§ **YOUR ASSIGNMENT**
Take each line of the data that contains the string "width" and copy it.

Saved data entries

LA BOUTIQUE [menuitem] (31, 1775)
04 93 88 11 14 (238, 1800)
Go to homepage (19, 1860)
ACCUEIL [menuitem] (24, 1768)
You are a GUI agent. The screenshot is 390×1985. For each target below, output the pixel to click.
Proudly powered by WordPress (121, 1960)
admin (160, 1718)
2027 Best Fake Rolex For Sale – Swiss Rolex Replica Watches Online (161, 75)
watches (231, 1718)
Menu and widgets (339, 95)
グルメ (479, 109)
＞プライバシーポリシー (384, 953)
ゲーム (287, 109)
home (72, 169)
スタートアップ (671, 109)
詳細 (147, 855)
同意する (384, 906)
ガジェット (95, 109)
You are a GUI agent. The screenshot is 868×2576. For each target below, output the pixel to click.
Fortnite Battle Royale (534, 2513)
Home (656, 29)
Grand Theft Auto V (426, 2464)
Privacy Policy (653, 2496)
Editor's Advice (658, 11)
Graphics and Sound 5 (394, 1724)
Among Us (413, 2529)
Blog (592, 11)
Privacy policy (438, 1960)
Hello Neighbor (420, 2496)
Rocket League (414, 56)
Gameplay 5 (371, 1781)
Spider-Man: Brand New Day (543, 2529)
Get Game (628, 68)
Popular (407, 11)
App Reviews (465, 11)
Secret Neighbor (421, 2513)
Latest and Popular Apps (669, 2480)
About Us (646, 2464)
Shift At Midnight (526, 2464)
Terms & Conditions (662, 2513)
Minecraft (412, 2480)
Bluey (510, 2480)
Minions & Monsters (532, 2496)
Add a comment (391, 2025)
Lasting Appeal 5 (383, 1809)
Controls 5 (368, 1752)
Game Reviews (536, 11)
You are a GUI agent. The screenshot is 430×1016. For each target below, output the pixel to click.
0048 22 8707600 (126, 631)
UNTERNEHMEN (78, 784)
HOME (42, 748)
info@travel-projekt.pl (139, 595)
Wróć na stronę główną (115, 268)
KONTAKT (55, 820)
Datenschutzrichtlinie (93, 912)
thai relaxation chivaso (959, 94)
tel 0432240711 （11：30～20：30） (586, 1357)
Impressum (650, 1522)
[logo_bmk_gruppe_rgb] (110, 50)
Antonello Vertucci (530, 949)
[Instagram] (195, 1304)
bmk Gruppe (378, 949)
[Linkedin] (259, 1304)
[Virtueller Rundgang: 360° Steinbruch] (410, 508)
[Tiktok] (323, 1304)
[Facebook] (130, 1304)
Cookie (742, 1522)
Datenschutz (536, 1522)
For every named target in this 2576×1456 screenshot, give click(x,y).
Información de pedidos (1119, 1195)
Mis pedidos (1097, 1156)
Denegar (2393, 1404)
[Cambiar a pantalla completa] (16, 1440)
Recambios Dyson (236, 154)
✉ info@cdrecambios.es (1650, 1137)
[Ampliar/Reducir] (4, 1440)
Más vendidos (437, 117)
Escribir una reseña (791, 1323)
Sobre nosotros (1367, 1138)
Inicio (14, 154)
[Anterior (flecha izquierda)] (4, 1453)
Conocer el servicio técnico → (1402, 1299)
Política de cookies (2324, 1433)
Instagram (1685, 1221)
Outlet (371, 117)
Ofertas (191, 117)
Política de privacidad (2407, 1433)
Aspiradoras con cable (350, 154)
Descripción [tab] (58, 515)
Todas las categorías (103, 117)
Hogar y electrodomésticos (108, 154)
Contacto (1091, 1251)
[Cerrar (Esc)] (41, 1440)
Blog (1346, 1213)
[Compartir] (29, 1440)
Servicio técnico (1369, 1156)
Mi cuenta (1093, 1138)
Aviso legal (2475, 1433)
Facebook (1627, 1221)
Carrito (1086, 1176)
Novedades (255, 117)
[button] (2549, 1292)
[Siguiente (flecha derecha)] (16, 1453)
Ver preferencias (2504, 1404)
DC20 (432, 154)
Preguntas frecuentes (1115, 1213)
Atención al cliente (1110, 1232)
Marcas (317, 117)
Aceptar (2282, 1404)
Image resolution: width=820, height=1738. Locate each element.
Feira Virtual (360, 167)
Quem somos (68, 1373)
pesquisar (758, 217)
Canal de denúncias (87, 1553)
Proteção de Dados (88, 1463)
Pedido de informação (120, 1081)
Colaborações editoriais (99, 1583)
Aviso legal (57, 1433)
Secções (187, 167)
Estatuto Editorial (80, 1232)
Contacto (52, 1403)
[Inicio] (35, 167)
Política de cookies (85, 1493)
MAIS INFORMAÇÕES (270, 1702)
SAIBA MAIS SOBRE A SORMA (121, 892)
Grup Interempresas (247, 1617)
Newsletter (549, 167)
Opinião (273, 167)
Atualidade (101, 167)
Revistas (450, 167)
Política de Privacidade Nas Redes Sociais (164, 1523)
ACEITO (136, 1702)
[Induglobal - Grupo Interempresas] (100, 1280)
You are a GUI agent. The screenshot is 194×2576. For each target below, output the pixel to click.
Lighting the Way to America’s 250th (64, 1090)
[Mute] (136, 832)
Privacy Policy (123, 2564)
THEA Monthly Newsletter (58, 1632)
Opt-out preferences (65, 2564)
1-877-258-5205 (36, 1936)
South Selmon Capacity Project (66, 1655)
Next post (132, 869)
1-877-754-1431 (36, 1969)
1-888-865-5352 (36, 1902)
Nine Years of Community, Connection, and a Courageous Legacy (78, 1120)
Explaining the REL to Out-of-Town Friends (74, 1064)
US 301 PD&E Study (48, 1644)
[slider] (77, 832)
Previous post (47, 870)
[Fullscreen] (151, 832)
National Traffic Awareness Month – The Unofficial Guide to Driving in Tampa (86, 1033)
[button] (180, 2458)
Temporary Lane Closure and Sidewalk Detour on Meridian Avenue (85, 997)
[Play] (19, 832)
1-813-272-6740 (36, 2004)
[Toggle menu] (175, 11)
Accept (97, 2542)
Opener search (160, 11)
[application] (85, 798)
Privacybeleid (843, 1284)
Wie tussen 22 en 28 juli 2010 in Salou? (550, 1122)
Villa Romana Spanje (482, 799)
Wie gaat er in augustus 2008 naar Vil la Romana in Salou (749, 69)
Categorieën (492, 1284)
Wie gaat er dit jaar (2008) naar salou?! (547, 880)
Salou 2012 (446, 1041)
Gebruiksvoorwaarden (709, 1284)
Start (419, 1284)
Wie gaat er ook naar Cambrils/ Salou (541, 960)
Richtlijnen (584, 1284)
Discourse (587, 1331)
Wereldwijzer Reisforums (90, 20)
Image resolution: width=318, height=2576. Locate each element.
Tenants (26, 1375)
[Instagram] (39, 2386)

§ **RESULT OF THIS TASK**
Image resolution: width=820, height=1738. Locate each element.
Image resolution: width=318, height=2576. Locate each element.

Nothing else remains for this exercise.